All the data should be transcribed exactly, with every line kept.
╭──
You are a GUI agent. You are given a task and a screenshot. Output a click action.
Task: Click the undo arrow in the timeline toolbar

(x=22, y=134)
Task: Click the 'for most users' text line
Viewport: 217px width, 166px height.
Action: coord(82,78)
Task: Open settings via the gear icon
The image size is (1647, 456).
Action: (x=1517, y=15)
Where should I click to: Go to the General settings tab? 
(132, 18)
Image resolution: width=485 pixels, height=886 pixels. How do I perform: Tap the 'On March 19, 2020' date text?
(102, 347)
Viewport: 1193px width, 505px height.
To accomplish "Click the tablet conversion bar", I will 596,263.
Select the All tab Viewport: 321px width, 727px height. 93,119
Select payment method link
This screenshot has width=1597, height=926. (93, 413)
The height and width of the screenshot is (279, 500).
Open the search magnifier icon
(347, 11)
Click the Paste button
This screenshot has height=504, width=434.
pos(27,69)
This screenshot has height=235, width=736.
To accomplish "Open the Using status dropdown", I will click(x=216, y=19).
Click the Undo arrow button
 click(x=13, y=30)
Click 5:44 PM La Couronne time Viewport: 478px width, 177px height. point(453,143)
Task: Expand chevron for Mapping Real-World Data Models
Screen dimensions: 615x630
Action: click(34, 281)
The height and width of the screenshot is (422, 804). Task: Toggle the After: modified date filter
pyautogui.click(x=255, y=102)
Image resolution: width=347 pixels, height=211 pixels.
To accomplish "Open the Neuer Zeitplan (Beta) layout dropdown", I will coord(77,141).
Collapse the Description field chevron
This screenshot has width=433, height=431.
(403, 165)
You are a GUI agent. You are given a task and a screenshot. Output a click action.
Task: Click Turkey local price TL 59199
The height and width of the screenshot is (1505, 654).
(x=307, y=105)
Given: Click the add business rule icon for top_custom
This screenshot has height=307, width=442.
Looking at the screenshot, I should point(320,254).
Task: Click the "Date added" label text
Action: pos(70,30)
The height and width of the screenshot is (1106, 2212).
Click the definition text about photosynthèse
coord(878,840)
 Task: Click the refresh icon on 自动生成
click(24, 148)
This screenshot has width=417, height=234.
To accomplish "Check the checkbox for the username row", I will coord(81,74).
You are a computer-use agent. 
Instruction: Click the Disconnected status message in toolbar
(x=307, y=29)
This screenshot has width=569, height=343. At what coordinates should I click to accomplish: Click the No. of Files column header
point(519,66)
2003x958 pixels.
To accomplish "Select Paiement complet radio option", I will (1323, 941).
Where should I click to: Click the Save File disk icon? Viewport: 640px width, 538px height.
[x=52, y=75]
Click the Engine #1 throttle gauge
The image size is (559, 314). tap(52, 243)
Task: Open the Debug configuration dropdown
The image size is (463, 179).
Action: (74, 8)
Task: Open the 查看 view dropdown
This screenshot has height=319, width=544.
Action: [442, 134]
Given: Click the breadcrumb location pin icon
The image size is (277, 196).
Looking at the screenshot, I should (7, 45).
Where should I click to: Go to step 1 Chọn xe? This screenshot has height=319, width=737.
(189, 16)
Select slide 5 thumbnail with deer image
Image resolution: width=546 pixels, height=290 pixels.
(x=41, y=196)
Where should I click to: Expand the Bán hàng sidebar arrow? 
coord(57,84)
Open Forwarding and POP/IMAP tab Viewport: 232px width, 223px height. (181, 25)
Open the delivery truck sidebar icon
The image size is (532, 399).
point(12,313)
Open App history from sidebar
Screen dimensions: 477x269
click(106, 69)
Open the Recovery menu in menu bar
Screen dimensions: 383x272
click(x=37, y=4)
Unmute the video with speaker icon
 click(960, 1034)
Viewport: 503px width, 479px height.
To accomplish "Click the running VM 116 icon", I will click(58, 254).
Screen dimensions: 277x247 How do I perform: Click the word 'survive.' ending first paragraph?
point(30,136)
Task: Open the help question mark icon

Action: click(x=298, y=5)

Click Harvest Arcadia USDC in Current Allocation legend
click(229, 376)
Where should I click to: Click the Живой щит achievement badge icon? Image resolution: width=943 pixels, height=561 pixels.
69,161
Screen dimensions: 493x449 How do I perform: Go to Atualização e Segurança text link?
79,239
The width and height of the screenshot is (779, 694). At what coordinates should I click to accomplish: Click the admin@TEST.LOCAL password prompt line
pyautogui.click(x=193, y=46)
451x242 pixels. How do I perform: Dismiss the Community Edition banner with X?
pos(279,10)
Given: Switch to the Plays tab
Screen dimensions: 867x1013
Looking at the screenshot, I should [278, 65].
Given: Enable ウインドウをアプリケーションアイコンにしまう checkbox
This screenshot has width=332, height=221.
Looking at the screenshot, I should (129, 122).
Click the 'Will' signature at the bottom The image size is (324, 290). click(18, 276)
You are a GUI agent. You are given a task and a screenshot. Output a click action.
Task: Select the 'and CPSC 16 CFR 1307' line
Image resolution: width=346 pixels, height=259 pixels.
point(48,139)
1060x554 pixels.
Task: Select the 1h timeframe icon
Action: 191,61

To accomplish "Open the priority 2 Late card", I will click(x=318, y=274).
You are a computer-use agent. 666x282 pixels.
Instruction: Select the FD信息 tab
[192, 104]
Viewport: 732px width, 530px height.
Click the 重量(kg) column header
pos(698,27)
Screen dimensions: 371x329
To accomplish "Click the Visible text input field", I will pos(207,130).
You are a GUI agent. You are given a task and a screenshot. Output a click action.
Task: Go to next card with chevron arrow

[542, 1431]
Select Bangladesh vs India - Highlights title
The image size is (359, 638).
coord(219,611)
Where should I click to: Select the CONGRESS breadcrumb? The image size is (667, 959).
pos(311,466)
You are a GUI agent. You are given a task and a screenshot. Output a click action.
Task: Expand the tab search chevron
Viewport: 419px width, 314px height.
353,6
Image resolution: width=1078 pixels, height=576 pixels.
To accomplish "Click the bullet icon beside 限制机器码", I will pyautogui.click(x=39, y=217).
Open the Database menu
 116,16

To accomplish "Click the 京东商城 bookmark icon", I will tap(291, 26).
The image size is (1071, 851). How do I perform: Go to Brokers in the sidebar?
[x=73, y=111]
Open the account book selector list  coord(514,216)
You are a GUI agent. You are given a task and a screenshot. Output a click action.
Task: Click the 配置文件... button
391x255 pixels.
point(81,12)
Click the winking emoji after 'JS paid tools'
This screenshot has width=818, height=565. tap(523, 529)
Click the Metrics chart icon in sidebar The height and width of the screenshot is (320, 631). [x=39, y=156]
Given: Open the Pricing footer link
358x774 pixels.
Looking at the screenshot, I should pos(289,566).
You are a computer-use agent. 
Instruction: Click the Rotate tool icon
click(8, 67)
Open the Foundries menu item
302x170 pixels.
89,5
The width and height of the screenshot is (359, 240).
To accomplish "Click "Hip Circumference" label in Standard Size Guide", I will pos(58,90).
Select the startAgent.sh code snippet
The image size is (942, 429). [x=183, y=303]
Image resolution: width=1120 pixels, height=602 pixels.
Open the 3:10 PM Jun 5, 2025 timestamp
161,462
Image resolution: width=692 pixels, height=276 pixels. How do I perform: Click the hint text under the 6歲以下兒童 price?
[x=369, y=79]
╰──
- Reply to the task:
You are a GUI agent. You are given a task and a screenshot. Output a click action.
Task: Click the undo arrow in the timeline toolbar

(x=22, y=134)
Task: Click the 'for most users' text line
Viewport: 217px width, 166px height.
Action: coord(82,78)
Task: Open settings via the gear icon
The image size is (1647, 456).
Action: (x=1517, y=15)
Where should I click to: Go to the General settings tab? 
(132, 18)
Image resolution: width=485 pixels, height=886 pixels. How do I perform: Tap the 'On March 19, 2020' date text?
(102, 347)
Viewport: 1193px width, 505px height.
To accomplish "Click the tablet conversion bar", I will 596,263.
Select the All tab Viewport: 321px width, 727px height. 93,119
Select payment method link
This screenshot has width=1597, height=926. (93, 413)
The height and width of the screenshot is (279, 500).
Open the search magnifier icon
(347, 11)
Click the Paste button
This screenshot has height=504, width=434.
pos(27,69)
This screenshot has height=235, width=736.
To accomplish "Open the Using status dropdown", I will click(x=216, y=19).
Click the Undo arrow button
 click(x=13, y=30)
Click 5:44 PM La Couronne time Viewport: 478px width, 177px height. point(453,143)
Task: Expand chevron for Mapping Real-World Data Models
Screen dimensions: 615x630
Action: click(34, 281)
The height and width of the screenshot is (422, 804). Task: Toggle the After: modified date filter
pyautogui.click(x=255, y=102)
Image resolution: width=347 pixels, height=211 pixels.
To accomplish "Open the Neuer Zeitplan (Beta) layout dropdown", I will coord(77,141).
Collapse the Description field chevron
This screenshot has width=433, height=431.
(403, 165)
You are a GUI agent. You are given a task and a screenshot. Output a click action.
Task: Click Turkey local price TL 59199
The height and width of the screenshot is (1505, 654).
(x=307, y=105)
Given: Click the add business rule icon for top_custom
This screenshot has height=307, width=442.
Looking at the screenshot, I should point(320,254).
Task: Click the "Date added" label text
Action: pos(70,30)
The height and width of the screenshot is (1106, 2212).
Click the definition text about photosynthèse
coord(878,840)
 Task: Click the refresh icon on 自动生成
click(24, 148)
This screenshot has width=417, height=234.
To accomplish "Check the checkbox for the username row", I will coord(81,74).
You are a computer-use agent. 
Instruction: Click the Disconnected status message in toolbar
(x=307, y=29)
This screenshot has width=569, height=343. At what coordinates should I click to accomplish: Click the No. of Files column header
point(519,66)
2003x958 pixels.
To accomplish "Select Paiement complet radio option", I will (1323, 941).
Where should I click to: Click the Save File disk icon? Viewport: 640px width, 538px height.
[x=52, y=75]
Click the Engine #1 throttle gauge
The image size is (559, 314). tap(52, 243)
Task: Open the Debug configuration dropdown
The image size is (463, 179).
Action: (74, 8)
Task: Open the 查看 view dropdown
This screenshot has height=319, width=544.
Action: [442, 134]
Given: Click the breadcrumb location pin icon
The image size is (277, 196).
Looking at the screenshot, I should (7, 45).
Where should I click to: Go to step 1 Chọn xe? This screenshot has height=319, width=737.
(189, 16)
Select slide 5 thumbnail with deer image
Image resolution: width=546 pixels, height=290 pixels.
(x=41, y=196)
Where should I click to: Expand the Bán hàng sidebar arrow? 
coord(57,84)
Open Forwarding and POP/IMAP tab Viewport: 232px width, 223px height. (181, 25)
Open the delivery truck sidebar icon
The image size is (532, 399).
point(12,313)
Open App history from sidebar
Screen dimensions: 477x269
click(106, 69)
Open the Recovery menu in menu bar
Screen dimensions: 383x272
click(x=37, y=4)
Unmute the video with speaker icon
 click(960, 1034)
Viewport: 503px width, 479px height.
To accomplish "Click the running VM 116 icon", I will click(58, 254).
Screen dimensions: 277x247 How do I perform: Click the word 'survive.' ending first paragraph?
point(30,136)
Task: Open the help question mark icon

Action: click(x=298, y=5)

Click Harvest Arcadia USDC in Current Allocation legend
click(229, 376)
Where should I click to: Click the Живой щит achievement badge icon? Image resolution: width=943 pixels, height=561 pixels.
69,161
Screen dimensions: 493x449 How do I perform: Go to Atualização e Segurança text link?
79,239
The width and height of the screenshot is (779, 694). At what coordinates should I click to accomplish: Click the admin@TEST.LOCAL password prompt line
pyautogui.click(x=193, y=46)
451x242 pixels. How do I perform: Dismiss the Community Edition banner with X?
pos(279,10)
Given: Switch to the Plays tab
Screen dimensions: 867x1013
Looking at the screenshot, I should [278, 65].
Given: Enable ウインドウをアプリケーションアイコンにしまう checkbox
This screenshot has width=332, height=221.
Looking at the screenshot, I should (129, 122).
Click the 'Will' signature at the bottom The image size is (324, 290). click(18, 276)
You are a GUI agent. You are given a task and a screenshot. Output a click action.
Task: Select the 'and CPSC 16 CFR 1307' line
Image resolution: width=346 pixels, height=259 pixels.
point(48,139)
1060x554 pixels.
Task: Select the 1h timeframe icon
Action: 191,61

To accomplish "Open the priority 2 Late card", I will click(x=318, y=274).
You are a computer-use agent. 666x282 pixels.
Instruction: Select the FD信息 tab
[192, 104]
Viewport: 732px width, 530px height.
Click the 重量(kg) column header
pos(698,27)
Screen dimensions: 371x329
To accomplish "Click the Visible text input field", I will pos(207,130).
You are a GUI agent. You are given a task and a screenshot. Output a click action.
Task: Go to next card with chevron arrow

[542, 1431]
Select Bangladesh vs India - Highlights title
The image size is (359, 638).
coord(219,611)
Where should I click to: Select the CONGRESS breadcrumb? The image size is (667, 959).
pos(311,466)
You are a GUI agent. You are given a task and a screenshot. Output a click action.
Task: Expand the tab search chevron
Viewport: 419px width, 314px height.
353,6
Image resolution: width=1078 pixels, height=576 pixels.
To accomplish "Click the bullet icon beside 限制机器码", I will pyautogui.click(x=39, y=217).
Open the Database menu
 116,16

To accomplish "Click the 京东商城 bookmark icon", I will tap(291, 26).
The image size is (1071, 851). How do I perform: Go to Brokers in the sidebar?
[x=73, y=111]
Open the account book selector list  coord(514,216)
You are a GUI agent. You are given a task and a screenshot. Output a click action.
Task: Click the 配置文件... button
391x255 pixels.
point(81,12)
Click the winking emoji after 'JS paid tools'
This screenshot has width=818, height=565. tap(523, 529)
Click the Metrics chart icon in sidebar The height and width of the screenshot is (320, 631). [x=39, y=156]
Given: Open the Pricing footer link
358x774 pixels.
Looking at the screenshot, I should pos(289,566).
You are a computer-use agent. 
Instruction: Click the Rotate tool icon
click(8, 67)
Open the Foundries menu item
302x170 pixels.
89,5
The width and height of the screenshot is (359, 240).
To accomplish "Click "Hip Circumference" label in Standard Size Guide", I will pos(58,90).
Select the startAgent.sh code snippet
The image size is (942, 429). [x=183, y=303]
Image resolution: width=1120 pixels, height=602 pixels.
Open the 3:10 PM Jun 5, 2025 timestamp
161,462
Image resolution: width=692 pixels, height=276 pixels. How do I perform: Click the hint text under the 6歲以下兒童 price?
[x=369, y=79]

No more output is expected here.